# Amyris EO



## MF-Alpines (Mar 29, 2010)

Has anyone used amyris eo? It's supposed to smell similar to sandalwood.


----------



## Guest (Mar 29, 2011)

No, never have..love true sandalwood but so expensive... 
Barb


----------



## tmfinley (Feb 21, 2008)

If you try it, let us know how it is!


----------



## MF-Alpines (Mar 29, 2010)

MRFBarbara said:


> No, never have..love true sandalwood but so expensive...
> Barb


Yes, it is! $1300/lb and up. No can do!

LOL. I don't even know what sandalwood smells like. I only like to make soaps that I like the aroma of. Guess I'll have to take a trip to the health food store and take a whiff of their's.

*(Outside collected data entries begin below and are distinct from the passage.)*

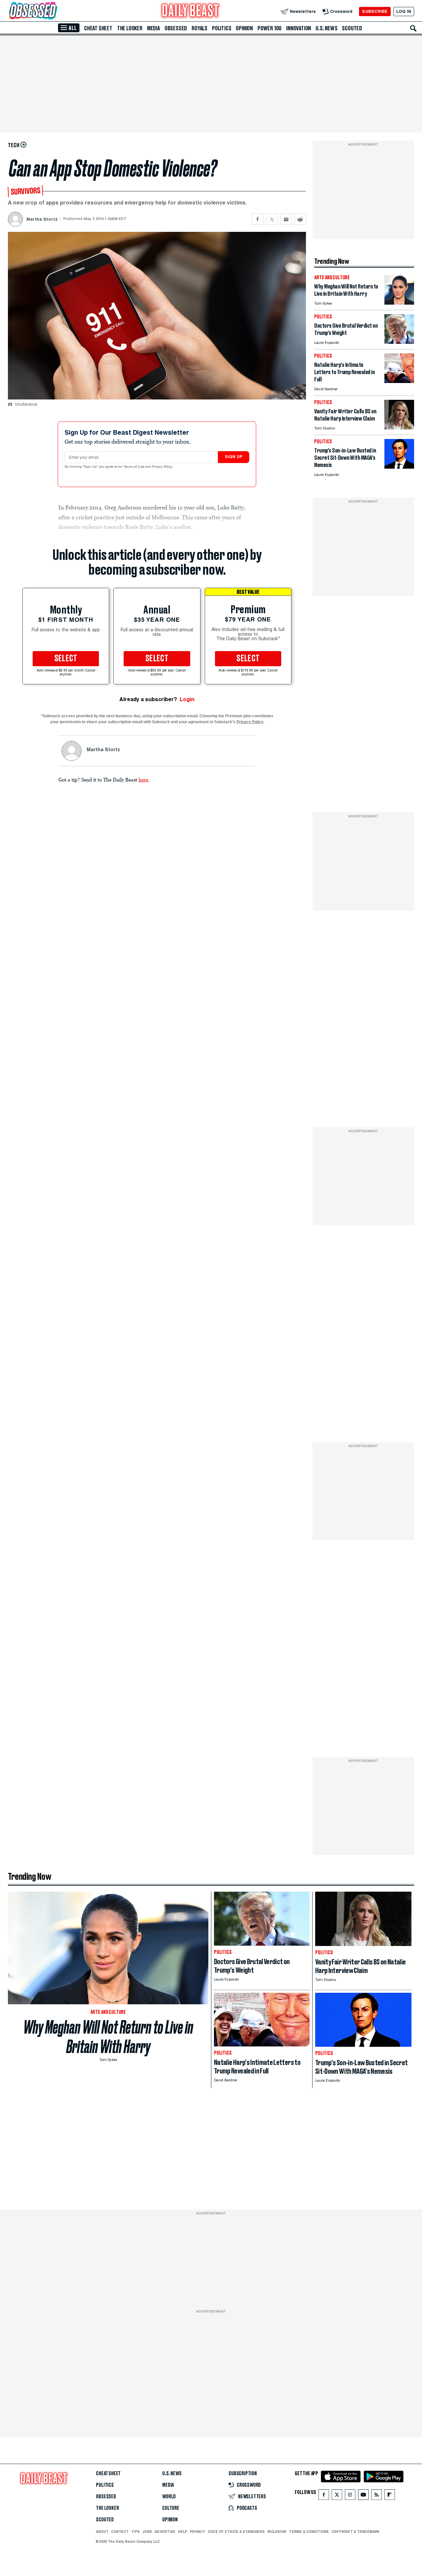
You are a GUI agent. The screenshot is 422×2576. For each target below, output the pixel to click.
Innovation (298, 28)
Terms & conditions (309, 2532)
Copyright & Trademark (356, 2532)
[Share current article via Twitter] (272, 219)
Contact (120, 2532)
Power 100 (269, 28)
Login (187, 699)
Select (65, 658)
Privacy (197, 2532)
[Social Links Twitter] (337, 2496)
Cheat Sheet (98, 28)
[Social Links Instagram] (350, 2496)
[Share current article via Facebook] (257, 219)
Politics (221, 28)
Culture (170, 2508)
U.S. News (326, 28)
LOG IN (403, 11)
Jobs (147, 2532)
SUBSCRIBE (374, 11)
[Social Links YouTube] (363, 2496)
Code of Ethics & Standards (236, 2532)
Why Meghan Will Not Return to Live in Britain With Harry (108, 2037)
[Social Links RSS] (376, 2496)
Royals (199, 28)
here (143, 779)
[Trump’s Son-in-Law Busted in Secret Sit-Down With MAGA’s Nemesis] (399, 467)
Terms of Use (134, 467)
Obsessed (176, 28)
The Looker (129, 28)
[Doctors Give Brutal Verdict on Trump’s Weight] (399, 342)
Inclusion (276, 2532)
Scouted (352, 28)
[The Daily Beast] (190, 11)
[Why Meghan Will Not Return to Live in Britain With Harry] (399, 303)
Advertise (165, 2532)
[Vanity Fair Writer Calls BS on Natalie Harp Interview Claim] (399, 427)
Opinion (244, 28)
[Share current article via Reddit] (300, 219)
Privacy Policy (162, 467)
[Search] (413, 28)
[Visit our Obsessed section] (54, 11)
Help (182, 2532)
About (102, 2532)
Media (153, 28)
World (169, 2496)
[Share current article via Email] (286, 219)
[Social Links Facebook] (323, 2496)
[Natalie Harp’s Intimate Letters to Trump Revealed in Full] (399, 381)
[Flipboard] (389, 2496)
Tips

If I try the amaryis, I'll let you know.


----------



## beaglady (Jan 16, 2008)

I've used it in blends where I want a woody note, but not by itself. Its just fine for that. It doesn't have the tiny note of sharpness that I like about real sandalwood EO. 

Diane W
Brushwood Farm


----------



## grandmajo (May 22, 2008)

I bought some of the Amyris EO from Wholesale Supplies and used it in a batch of liquid soap that I made. I was very disappointed, I loved the smell when I opened the bottle, but it just totally disappeared in the soap


----------



## MF-Alpines (Mar 29, 2010)

grandmajo said:


> I bought some of the Amyris EO from Wholesale Supplies and used it in a batch of liquid soap that I made. I was very disappointed, I loved the smell when I opened the bottle, but it just totally disappeared in the soap


That's good to know. Thanks, Jonell.


----------